Marijke de Roover, Cum as Your Madness, Festival Move, Centre Pompidou, © Herve Veronese

Affirmer la différence 

“Les femmes ont en elles de quoi pouvoir organiser cette survie ou cette animation de l’autre, de l’altérité dans son intégrité. Elles ont en elles de quoi affirmer la différence, leur différence telle que rien ne puisse détruire cette différence, mais qu’elle soit au contraire affirmée, et affirmée jusqu’à l’étrangeté.” 

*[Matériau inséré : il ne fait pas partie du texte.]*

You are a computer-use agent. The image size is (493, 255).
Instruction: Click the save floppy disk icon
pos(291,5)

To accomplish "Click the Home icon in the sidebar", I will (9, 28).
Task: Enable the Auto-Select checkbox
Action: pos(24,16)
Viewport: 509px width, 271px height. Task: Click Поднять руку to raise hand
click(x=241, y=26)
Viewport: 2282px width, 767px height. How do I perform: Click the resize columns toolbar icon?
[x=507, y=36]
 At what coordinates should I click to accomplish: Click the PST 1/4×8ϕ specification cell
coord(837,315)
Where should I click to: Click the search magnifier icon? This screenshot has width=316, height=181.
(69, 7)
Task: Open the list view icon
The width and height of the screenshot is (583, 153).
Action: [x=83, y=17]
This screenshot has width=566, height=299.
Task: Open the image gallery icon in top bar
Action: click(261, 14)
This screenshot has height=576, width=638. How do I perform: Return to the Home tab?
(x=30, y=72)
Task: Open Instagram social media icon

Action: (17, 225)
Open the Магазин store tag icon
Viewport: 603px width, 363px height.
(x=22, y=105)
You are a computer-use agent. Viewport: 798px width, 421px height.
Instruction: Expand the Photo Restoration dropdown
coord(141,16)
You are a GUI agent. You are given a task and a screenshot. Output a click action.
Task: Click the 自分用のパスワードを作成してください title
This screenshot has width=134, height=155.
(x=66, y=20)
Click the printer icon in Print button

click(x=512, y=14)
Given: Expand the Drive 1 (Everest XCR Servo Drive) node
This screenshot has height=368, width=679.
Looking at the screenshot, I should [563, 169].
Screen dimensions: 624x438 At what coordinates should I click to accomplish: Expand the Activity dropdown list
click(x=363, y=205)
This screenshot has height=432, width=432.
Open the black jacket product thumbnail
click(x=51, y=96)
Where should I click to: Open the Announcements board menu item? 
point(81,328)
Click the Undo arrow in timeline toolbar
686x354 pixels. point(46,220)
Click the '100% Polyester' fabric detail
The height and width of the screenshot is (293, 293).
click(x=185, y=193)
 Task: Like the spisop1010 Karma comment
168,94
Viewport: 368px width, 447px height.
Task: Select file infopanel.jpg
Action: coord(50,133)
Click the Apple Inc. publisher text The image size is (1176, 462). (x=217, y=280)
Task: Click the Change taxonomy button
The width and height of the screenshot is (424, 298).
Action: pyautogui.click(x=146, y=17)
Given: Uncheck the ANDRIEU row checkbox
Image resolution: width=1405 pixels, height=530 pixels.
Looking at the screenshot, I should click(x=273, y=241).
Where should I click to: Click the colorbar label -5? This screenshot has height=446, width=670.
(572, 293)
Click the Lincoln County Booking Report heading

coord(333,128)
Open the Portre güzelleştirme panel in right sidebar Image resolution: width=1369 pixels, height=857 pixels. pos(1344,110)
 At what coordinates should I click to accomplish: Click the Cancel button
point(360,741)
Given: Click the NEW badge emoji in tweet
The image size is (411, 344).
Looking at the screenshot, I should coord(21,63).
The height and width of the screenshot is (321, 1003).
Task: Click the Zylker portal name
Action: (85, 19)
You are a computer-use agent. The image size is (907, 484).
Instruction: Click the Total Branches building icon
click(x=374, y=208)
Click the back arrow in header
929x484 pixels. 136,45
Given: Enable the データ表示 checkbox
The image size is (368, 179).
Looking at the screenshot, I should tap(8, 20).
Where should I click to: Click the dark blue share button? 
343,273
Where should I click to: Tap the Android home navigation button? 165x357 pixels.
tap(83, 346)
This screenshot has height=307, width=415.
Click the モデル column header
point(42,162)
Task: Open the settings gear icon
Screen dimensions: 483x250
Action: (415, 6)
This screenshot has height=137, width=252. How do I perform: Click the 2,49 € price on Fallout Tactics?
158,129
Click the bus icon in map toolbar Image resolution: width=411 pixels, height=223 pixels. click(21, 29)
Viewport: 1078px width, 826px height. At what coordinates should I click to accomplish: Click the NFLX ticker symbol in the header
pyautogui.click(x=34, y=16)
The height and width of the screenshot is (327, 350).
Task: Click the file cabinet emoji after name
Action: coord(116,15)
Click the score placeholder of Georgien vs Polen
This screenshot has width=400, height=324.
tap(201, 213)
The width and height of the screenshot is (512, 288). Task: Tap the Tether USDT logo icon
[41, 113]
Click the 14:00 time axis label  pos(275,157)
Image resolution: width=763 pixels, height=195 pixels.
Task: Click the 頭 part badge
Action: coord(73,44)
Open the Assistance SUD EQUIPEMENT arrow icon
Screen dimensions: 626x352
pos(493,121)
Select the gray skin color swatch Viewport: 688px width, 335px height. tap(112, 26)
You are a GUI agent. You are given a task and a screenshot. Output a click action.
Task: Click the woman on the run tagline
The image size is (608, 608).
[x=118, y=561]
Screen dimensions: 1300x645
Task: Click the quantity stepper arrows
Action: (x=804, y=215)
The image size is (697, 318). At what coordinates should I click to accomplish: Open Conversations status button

Cixous décrit les femmes comme nécessairement différentes au sein d’une société dominée par les hommes, étant ainsi pionnières d’une lutte qui englobe aujourd’hui l’ensemble de la communauté queer. Cela dit, échapper au réseau complexe de la  culture dominée par les cishommes via le biais de l’exclusion n’est pas viable ou désirable pour ceux et celles qui cherchent précisément à s’intégrer dans la société. Effacer ou modifier le passé nous prive de valeurs essentielles incarnées dans notre existence, créant ainsi des lacunes qui aboutissent finalement à des fondations précaires. C’est dans ce contexte que certain/es artistes préfèrent transformer et réinterpréter les archétypes existants, en proposant une version alternative basée sur des circonstances familières. Par exemple, Alexandra Bachzetsis et Sophie Jung remettent en question l’archétype de la femme allongée, en la libérant de sa passivité et en la dotant de pensées et d’intentions indépendantes. Dans l’installation vidéo de Bachzetsis, 2020:Obscene, divers personnages, féminins et masculins, sont représentés allongés, y compris l’artiste elle-même. Cependant, la représentation de la femme allongée est dynamique, elle bouge, se tient debout, se tourne et marche. Les trois écrans affichent une séquence continue de scènes, chacune accompagnée de sa propre musique et de ses propres couleurs. Avec de légers décalages, ces écrans placent le spectateur légèrement en avant ou en arrière de l’action, tandis qu’un écran place le regard du spectateur derrière la caméra. Cette disposition crée une expérience immersive, où le spectateur a l’illusion d’être un observateur actif au sein de l’équipe de tournage, capable d’intervenir et de “couper” l’action à tout moment.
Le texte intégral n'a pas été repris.